ROME: French President Emmanuel Macron said better stability on energy prices is needed and urged a G20 summit in Rome this weekend to stabilise supplies to prevent a supply breakdown this winter, the Financial Times reported on Friday.
"In the coming weeks and months, we need to get better visibility and stability on prices so tension on the energy prices doesn't generate uncertainties, and undermine the global economic recovery," the FT quoted Macron as saying in an interview.
European energy prices have skyrocketed this year as tight gas supplies collided with a rebound in demand in the wake of the COVID-19 pandemic and increased appetite for carbon-emissions permits.
Macron said he did not think prices could be lowered given tensions on the demand side, but said it was important to avoid break in supply and further increase in prices, as winter approaches in the Northern Hemisphere.

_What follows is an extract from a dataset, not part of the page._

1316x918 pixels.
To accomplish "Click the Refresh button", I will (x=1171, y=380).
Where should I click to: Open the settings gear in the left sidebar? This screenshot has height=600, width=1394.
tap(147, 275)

The rocketing gas price, with the European benchmark up almost 600% this year, has put Gazprom in Europe's crosshairs. The Russian gas export pipeline monopoly supplies 35% of European needs.
Asked Gazprom's power over Europe, Macron said: "It's not a matter of whether we're too dependent on a company or not. It's how do we create alternatives. And the only alternatives are to have European renewables and of course, European nuclear."
The French president said the G20 meeting on the eve of COP26 in Glasgow would also give countries a chance to agree on more ambitious plans to fight climate change.
"We need the G20 to go right through to the eradication of all international financing of coal-fired power plants," he added.